⟨
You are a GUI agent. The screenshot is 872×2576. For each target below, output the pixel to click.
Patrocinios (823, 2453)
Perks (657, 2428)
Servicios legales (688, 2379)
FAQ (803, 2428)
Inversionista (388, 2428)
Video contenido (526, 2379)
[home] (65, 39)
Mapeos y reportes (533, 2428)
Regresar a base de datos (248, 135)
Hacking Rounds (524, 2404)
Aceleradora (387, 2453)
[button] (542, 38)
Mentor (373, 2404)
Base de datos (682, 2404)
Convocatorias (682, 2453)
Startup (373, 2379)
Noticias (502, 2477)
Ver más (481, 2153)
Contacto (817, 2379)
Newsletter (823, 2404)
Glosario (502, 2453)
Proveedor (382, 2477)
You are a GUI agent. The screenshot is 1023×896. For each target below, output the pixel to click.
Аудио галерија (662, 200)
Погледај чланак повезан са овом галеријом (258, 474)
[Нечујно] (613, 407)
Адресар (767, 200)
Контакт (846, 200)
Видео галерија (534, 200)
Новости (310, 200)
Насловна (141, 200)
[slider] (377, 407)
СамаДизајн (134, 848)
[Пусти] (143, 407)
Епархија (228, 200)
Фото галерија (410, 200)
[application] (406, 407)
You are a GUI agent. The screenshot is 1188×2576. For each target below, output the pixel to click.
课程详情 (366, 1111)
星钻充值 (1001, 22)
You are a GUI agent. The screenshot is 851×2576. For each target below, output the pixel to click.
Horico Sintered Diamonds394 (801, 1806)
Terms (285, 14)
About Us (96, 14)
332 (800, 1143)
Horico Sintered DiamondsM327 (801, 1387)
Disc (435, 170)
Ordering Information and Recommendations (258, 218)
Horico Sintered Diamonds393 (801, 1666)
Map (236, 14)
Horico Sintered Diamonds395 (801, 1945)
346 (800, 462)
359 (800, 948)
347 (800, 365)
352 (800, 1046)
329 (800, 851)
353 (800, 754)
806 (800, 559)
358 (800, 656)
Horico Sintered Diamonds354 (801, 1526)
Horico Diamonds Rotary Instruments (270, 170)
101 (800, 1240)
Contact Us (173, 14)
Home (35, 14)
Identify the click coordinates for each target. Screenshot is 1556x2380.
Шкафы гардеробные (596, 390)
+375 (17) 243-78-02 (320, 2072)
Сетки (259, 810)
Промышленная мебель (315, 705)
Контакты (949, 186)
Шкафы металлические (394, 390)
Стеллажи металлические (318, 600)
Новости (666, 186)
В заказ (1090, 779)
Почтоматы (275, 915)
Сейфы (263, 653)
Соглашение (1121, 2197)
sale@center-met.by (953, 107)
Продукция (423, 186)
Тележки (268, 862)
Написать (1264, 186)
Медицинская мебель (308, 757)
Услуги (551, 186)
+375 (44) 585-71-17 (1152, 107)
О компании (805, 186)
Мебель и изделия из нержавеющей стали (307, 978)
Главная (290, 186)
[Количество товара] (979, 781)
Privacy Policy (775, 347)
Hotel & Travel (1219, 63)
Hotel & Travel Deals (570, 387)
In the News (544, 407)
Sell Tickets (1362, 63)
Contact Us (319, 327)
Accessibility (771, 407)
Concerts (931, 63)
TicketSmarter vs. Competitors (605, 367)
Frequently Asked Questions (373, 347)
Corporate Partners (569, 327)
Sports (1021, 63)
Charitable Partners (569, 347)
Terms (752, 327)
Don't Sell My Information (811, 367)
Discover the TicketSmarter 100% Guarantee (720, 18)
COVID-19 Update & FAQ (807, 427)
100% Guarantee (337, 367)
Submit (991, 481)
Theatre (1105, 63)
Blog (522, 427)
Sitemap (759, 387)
⟩
Instruction
Copy out, word for word, the entries from the line containing "In the News (544, 407)" through the final line of the entries, including both.

Solution for this task
In the News (544, 407)
Sell Tickets (1362, 63)
Contact Us (319, 327)
Accessibility (771, 407)
Concerts (931, 63)
TicketSmarter vs. Competitors (605, 367)
Frequently Asked Questions (373, 347)
Corporate Partners (569, 327)
Sports (1021, 63)
Charitable Partners (569, 347)
Terms (752, 327)
Don't Sell My Information (811, 367)
Discover the TicketSmarter 100% Guarantee (720, 18)
COVID-19 Update & FAQ (807, 427)
100% Guarantee (337, 367)
Submit (991, 481)
Theatre (1105, 63)
Blog (522, 427)
Sitemap (759, 387)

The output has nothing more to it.